The researchers found 20 to 25 percent of all CAR T product cells were polyfunctional and noted that the proteins secreted by these polyfunctional cells spanned "effector molecules (granzyme B), stimulatory/immune modulating cytokines (IFN-γ, IL-5), and chemokines (IL-8, MIP-1α)."

They also observed that polyfunctional T cells expressing the cytokine IL-17A were linked to increased levels of neurotoxicity.

Mackay said polyfunctionality data like that generated in the Blood study could potentially be used by drugmakers to inform their manufacturing processes to generate the most effective CAR T products.

"A biopharma might optimize the manufacturing components in their process to achieve products with higher potential for efficacy, for example, with high PSI and specific cytokine signatures at the single-cell level, as well as lower toxicity based on existing polyfunctional data," he said.

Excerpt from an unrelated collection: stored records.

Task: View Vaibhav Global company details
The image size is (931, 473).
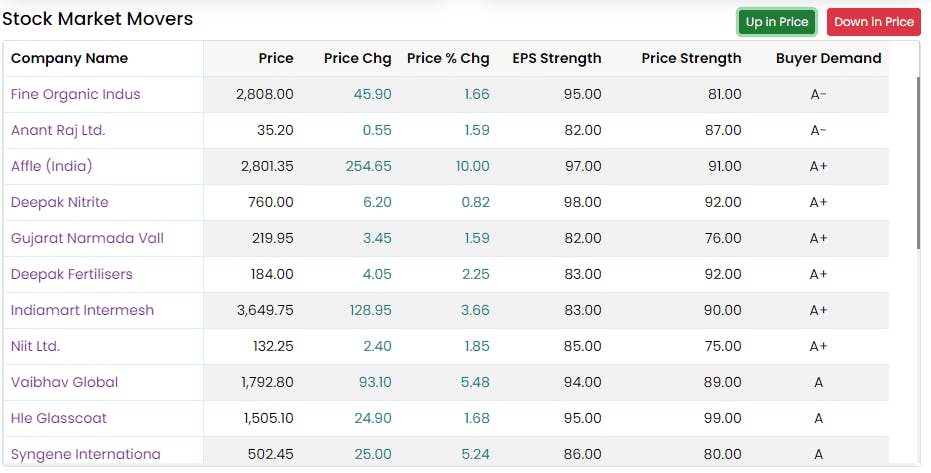Action: 64,382
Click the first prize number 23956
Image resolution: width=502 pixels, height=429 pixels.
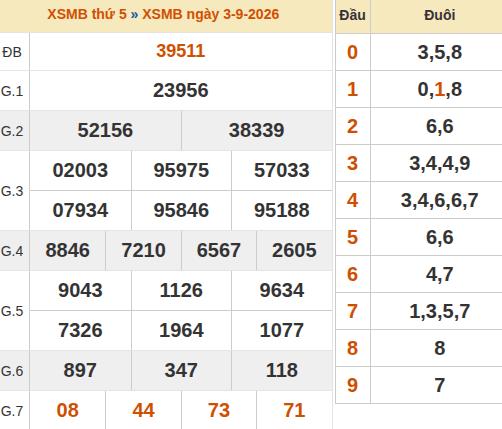pyautogui.click(x=181, y=90)
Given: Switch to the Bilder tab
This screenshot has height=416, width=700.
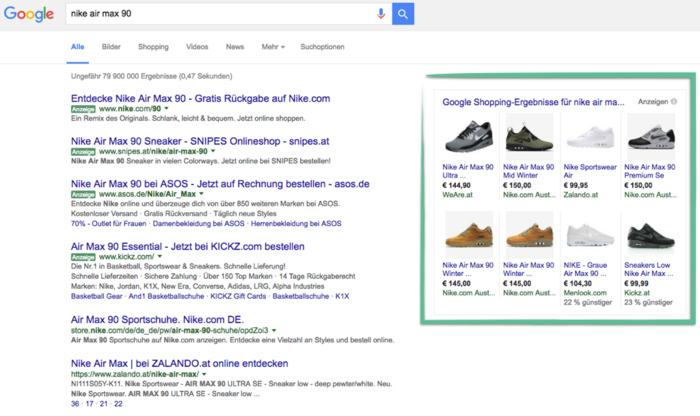Looking at the screenshot, I should (x=111, y=47).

Mackay suggested that as the ACT field evolves, such measurements could be used in the clinic to help predict patient response or side effects. Single-cell data "may provide actionable information to help clinicians to monitor and proactively address the highest risk patients in either category as they first receive the therapy," he said.

IsoPlexis is currently developing an automated version of the IsoCode platform that it hopes will help it further penetrate the ACT clinical trial market.